The order comes following an application filed by four trusts — Ashok Todi Family Trust, Ashok Bimla Todi Family Trust, Pradip Todi Family Trust and Pradip Shobha Todi Family Trust — seeking exemption from applicability of SAST (Substantial Acquisition of Shares and Takeovers) Regulations in the matter of proposed acquisition of shares and voting rights in Lux Industries.
Lux Industries is collectively controlled by Ashok Todi, his wife Bimla Devi Todi, and their children; Pradip Todi, his wife Shobha Todi, and their two sons; and Prabha Todi and her two sons, who collectively hold about 73.71 per cent stake in the firm.
The family members form part of the promoter and promoter group of the company.
Ashok Kumar Todi, Bimla Todi, Pradip Kumar Todi and Shobha Todi currently hold 37,30,000 shares, 35,05,000 shares, 44,82,500 shares and 27,52,500 shares, respectively, in the company.
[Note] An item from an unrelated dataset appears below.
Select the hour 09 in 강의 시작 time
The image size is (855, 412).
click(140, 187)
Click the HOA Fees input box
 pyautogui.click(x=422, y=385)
The proposed acquisition involves settlement or contribution of equity shares of the company to the four trusts by Ashok Todi, Bimla Todi, Pradip Todi and Shobha Todi.
Thereafter, the trustees (on behalf of the respective acquirer trusts) will hold 47.52 per cent stake in the company.
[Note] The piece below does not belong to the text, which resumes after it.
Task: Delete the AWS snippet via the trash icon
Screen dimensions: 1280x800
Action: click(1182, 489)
The proposed acquisition by the trusts will attract provisions of the Takeover Regulations.
However, the regulator, in an order, granted "exemption to proposed acquirers viz Ashok Todi Family Trust, Ashok Bimla Todi Family Trust, Pradip Todi Family Trust and Pradip Shobha Todi Family Trust from complying with the requirements of ...the Takeover Regulations ....with respect to the proposed acquisitions in the Target Company, viz. Lux Industries Limited, by way of proposed transactions."
It has given exemption on the ground that the proposed acquisition is intended to streamline the succession and welfare of the family members and their lineal descendants, being members of the promoter group of the company.
Besides, the proposed transactions are only in the nature of a transfer of equity shares within the promoters and promoter group of the firm, with no change in the overall promoters and promoter group shareholding in the company.
"There will be no change in control of the target company pursuant to the proposed acquisition. The pre-acquisition and post-acquisition shareholding of the promoters in the target company will remain the same (except that of the transferors and the transferees in the acquisition)," it added.
The exemption has been granted subject to several conditions, including the proposed acquisition should be in accordance with the relevant provisions of the Companies Act and that on completion of the proposed acquisition, the acquirers need to file a report with Sebi within a period of 21 days from the date of such acquisition.